Writing a sort in Dask

Hi Dask community! I’m doing some evaluation of different distributed programming models and as part of that I’m trying to implement a distributed radix sort with a bunch of different distributed programming tools as a way of comparing their capabilities. I’m new to Dask but I’m not new to parallel computing.

First question: is writing a sort in Dask / Dask Distributed a reasonable thing to do? If it is, anybody know of an existing implementation I can look at? If it is not, why not?

Second question: Is my approach (described below) a reasonable way to use Dask or is there some other way that I should think about the partitioning steps in the radix sort?

Third question: Any idea what is going wrong with my program, which seems to use up memory and hang?

Here is the approach I have been taking: To avoid mutating the data (as it’s my understanding that the elements of Dask arrays are immutable) I settled on the approach of implementing the partition part of the radix sort as a function that can apply (in parallel) to each chunk of a Dask array and return a list of arrays consisting of the data items sorted by the current digit (so, subarrays[0] would be the portion of the chunk’s elements that start with 0 in that digit). I can’t just sort the chunks independently; that would give sorted chunks but not the sorted data overall. So I am trying to sortof transpose these lists of arrays (so that the final result has the digit 0 subarrays for all the chunks, then the digit 1 subarrays for all the chunks, etc). Note that this is not a normal transpose because each of these subarrays can have a different length.

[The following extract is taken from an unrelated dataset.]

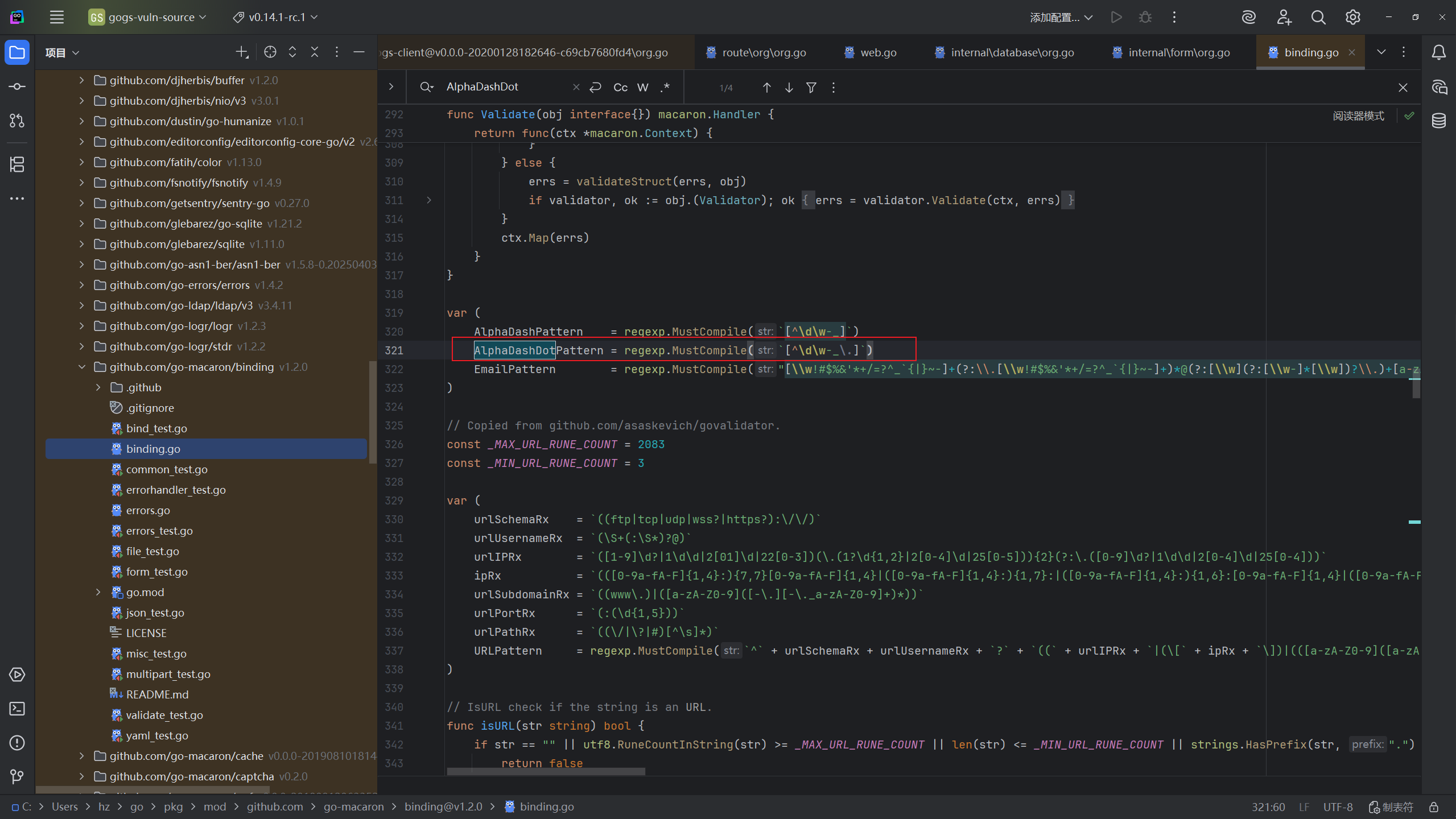Viewport: 1456px width, 819px height.
Task: Open the Pull Requests tool window
Action: click(x=17, y=121)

I was running into a lot of challenge getting map_blocks to work with my partition function that returns a list but I found Use map_blocks with function that returns a tuple - #7 by ParticularMiner and was able to get something seems to runs, at least, at first.

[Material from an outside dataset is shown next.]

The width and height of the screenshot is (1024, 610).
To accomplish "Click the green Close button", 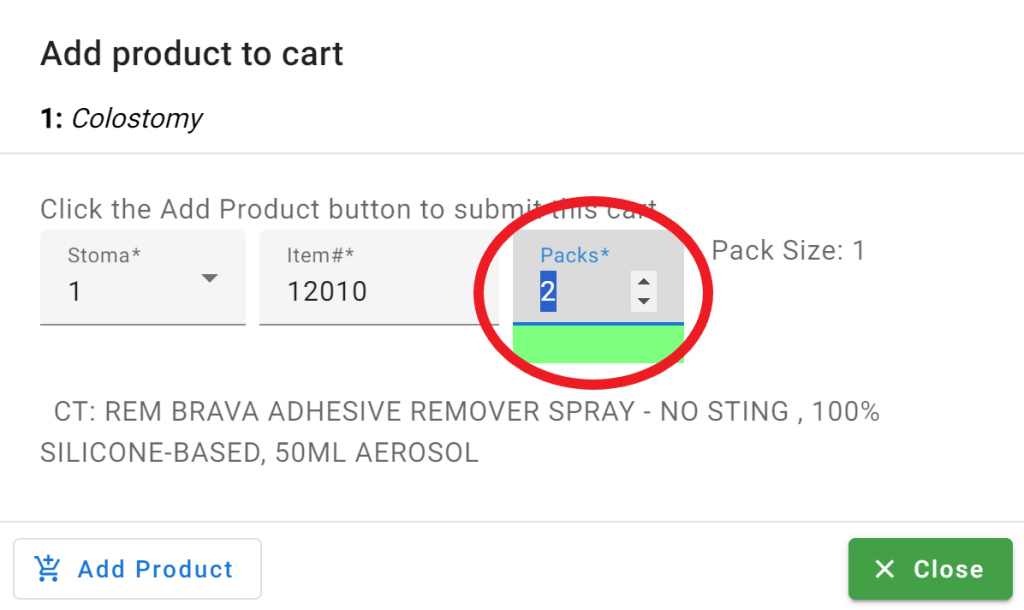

The problem I am facing now is that this program seems to hang after processing a couple of digits. I think it’s doing too much work in the original Python intepreter (rather than the Dask worker processes) but it’s not obvious to me what the problem is. Maybe Dask is creating task graphs for the full computation and getting hung up? I was trying to avoid that by using persist.

Any help is appreciated, thanks.

Here is the full program if anybody wants to try it (although, please be aware it will probably try to use more and more memory, so be prepared to kill it if you try it).

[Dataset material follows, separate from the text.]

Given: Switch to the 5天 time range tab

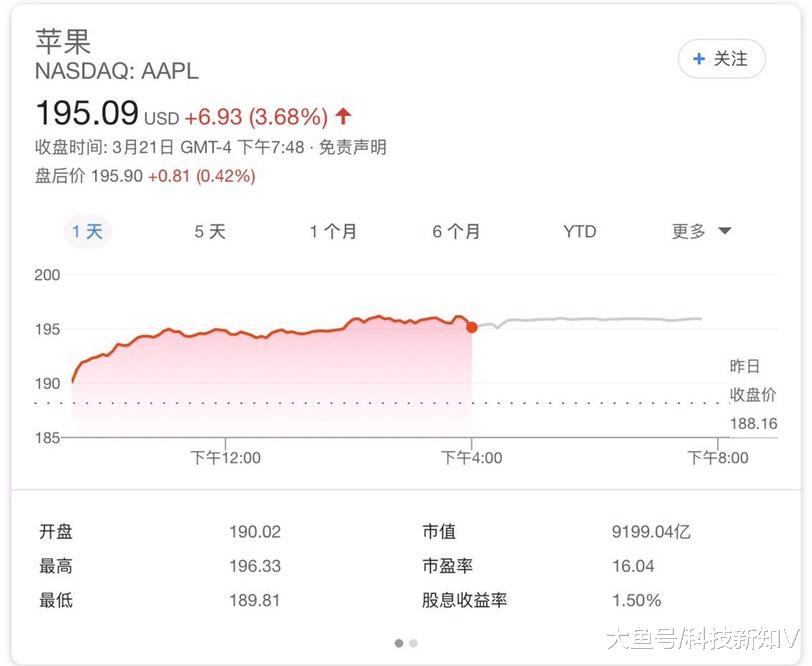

# this version seems to hang and give error
# messages about large task graphs.

# it uses the strategy described in 
# https://dask.discourse.group/t/use-map-blocks-with-function-that-returns-a-tuple/84/7
# to have 'partition' return a list.

import argparse
import dask
from dask.distributed import Client, wait
import dask.array as da
import numpy as np
import time

radix = 8
n_buckets = 1 << radix
n_digits = 64 // radix
mask = n_buckets - 1
trace = True

def make_structured(x_chunk, block_info=None):
    if trace:
        print("make_structured ", repr(x_chunk), block_info[0])
    ret = np.zeros(x_chunk.size, dtype='u8, u8')
    start = block_info[0]['array-location'][0][0]
    if trace:
        print("start is ", start)
    for elt,rand,i in zip(ret, x_chunk, range(x_chunk.size)):
        elt[0] = rand
        elt[1] = start+i
    return ret

def bkt(x, digit):
    #print("bkt", hex(x[0]), digit)
    ret = (x[0] >> np.uint64((radix*digit))) & np.uint64(mask)
    #print("bkt ret", hex(ret))
    return ret

# now compute the data arrays for each key from each block
def partition(x_chunk, digit):
    # generate an array-of-arrays
    # inner arrays are the data for each bucket
    #if trace:
    #    print("partition ", x_chunk, digit)
    digit = np.uint64(digit)
    # count the number in each bucket
    counts = np.zeros(n_buckets, dtype='u8')
    for x in x_chunk:
        counts[bkt(x, digit)] += 1
    # allocate the subarrays
    subarrays = []
    for c in counts:
        subarrays.append(np.zeros(c, dtype='u8, u8'))
    # store the data into the subarrays
    counts.fill(0)
    for x in x_chunk:
        b = bkt(x, digit)
        subarrays[b][counts[b]] = x
        counts[b] += 1
    # return the subarrays
    #if trace:
    #    print("partition returning ", subarrays)
    return subarrays


if __name__ == '__main__':

    parser = argparse.ArgumentParser()
    parser.add_argument("--n", type=int, help="number of records to sort",
                        default=128*1024*1024)
    parser.add_argument("--n-workers", type=int, help="number of workers", default=16)
    parser.add_argument("--chunk_size", type=int, help="chunk size", default=None)
    args = parser.parse_args()

    n_workers=args.n_workers
    client = Client(processes=True, n_workers=n_workers)

    n = args.n
    chunk_size = args.chunk_size
    if not chunk_size:
        chunk_size = n // (n_workers*8)
    chunk_size = max(1, chunk_size)

    # run a local partition just to make sure everything works,
    # before going distributed
    test_rng = np.random.default_rng()
    test_r = test_rng.integers(0, 0xffffffffffffffff, size=10, dtype='u8')
    test_x = make_structured(test_r, [{'array-location': [(0, 10)]}])
    bkt(test_x[0], 0)
    for digit in range(n_digits):
        subarrays = partition(test_x, digit) 
        test_x = np.concatenate(subarrays, axis=0)
        #print("after digit", digit)
        #for x in test_x:
        #    print(hex(x[0]))
    for i in range(test_x.size):
        if i > 0:
            assert(test_x[i-1][0] <= test_x[i][0])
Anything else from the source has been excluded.